> **Questions to answer**
a - In the news report on Ernest L. Johnson's case, copy word for word everything from "A federal court" down to "a new complaint.".
b - Answer these questions using the news report on Ernest L. Johnson's case below.
(i) Which judge dismissed Johnson's petition?
(ii) In what year was Johnson convicted?
(iii) At the corner of which two roads was the convenience store?

A federal court has denied another attempt from a Columbia man to throw out his impending execution.

Judge Greg Kays dismissed Ernest L. Johnson’s petition in the Western District of Missouri on Monday. It was the second time since an appellate court sent Johnson’s case back to the district level that Judge Kays dismissed the issue. Kays first dismissed Johnson’s lawsuit in September without prejudice, which allowed Johnson to file a new complaint.

The U.S. Supreme Court stopped Johnson’s execution just hours before he was set to die from lethal injection. Various courts have upheld the death penalty for Johnson, convicted in 1995 for killing Mabel Scruggs, Fred Jones and Mary Bratcher at a convenience store on the corner of Rice Road and Ballenger Lane.

> **Provided material**
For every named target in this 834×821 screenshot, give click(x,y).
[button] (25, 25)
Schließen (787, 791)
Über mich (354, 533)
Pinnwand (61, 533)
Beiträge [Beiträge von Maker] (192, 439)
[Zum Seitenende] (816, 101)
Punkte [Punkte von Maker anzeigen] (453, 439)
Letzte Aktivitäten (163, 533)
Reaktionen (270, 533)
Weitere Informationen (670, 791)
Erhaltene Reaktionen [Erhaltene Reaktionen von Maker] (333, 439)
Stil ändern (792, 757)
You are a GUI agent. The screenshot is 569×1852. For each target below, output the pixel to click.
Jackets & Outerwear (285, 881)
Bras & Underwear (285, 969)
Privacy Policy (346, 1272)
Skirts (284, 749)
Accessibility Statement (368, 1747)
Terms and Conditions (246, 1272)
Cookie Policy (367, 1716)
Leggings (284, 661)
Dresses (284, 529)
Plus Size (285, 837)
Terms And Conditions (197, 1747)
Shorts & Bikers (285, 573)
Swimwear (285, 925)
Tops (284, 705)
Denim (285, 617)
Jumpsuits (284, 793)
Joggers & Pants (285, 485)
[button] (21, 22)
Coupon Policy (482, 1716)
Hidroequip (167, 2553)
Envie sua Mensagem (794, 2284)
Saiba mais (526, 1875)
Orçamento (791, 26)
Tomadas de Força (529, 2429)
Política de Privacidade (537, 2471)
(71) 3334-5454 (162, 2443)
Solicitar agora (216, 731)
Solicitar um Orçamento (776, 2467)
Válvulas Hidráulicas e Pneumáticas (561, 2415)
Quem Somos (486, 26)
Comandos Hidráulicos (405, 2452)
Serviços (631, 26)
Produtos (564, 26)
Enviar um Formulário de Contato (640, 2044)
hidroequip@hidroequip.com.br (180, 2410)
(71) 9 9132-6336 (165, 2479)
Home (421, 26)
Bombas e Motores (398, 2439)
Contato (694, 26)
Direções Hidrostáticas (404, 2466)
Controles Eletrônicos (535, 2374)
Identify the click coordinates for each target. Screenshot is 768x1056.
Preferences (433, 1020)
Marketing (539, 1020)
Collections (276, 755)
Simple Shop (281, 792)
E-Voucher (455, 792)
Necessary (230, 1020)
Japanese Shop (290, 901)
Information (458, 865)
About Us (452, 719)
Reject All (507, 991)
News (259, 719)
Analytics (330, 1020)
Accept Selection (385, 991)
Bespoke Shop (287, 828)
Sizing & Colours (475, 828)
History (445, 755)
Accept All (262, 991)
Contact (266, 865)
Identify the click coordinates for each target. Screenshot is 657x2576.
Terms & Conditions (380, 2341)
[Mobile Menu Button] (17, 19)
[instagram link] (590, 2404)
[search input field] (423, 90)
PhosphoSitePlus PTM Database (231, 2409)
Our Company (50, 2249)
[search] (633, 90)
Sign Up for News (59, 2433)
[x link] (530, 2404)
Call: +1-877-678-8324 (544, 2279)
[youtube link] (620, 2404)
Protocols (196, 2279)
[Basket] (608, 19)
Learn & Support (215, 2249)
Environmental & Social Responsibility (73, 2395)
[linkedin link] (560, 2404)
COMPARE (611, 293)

> **Answers to this exercise**
a -
A federal court has denied another attempt from a Columbia man to throw out his impending execution.

Judge Greg Kays dismissed Ernest L. Johnson’s petition in the Western District of Missouri on Monday. It was the second time since an appellate court sent Johnson’s case back to the district level that Judge Kays dismissed the issue. Kays first dismissed Johnson’s lawsuit in September without prejudice, which allowed Johnson to file a new complaint.

b -
(i) Greg Kays
(ii) 1995
(iii) Rice Road and Ballenger Lane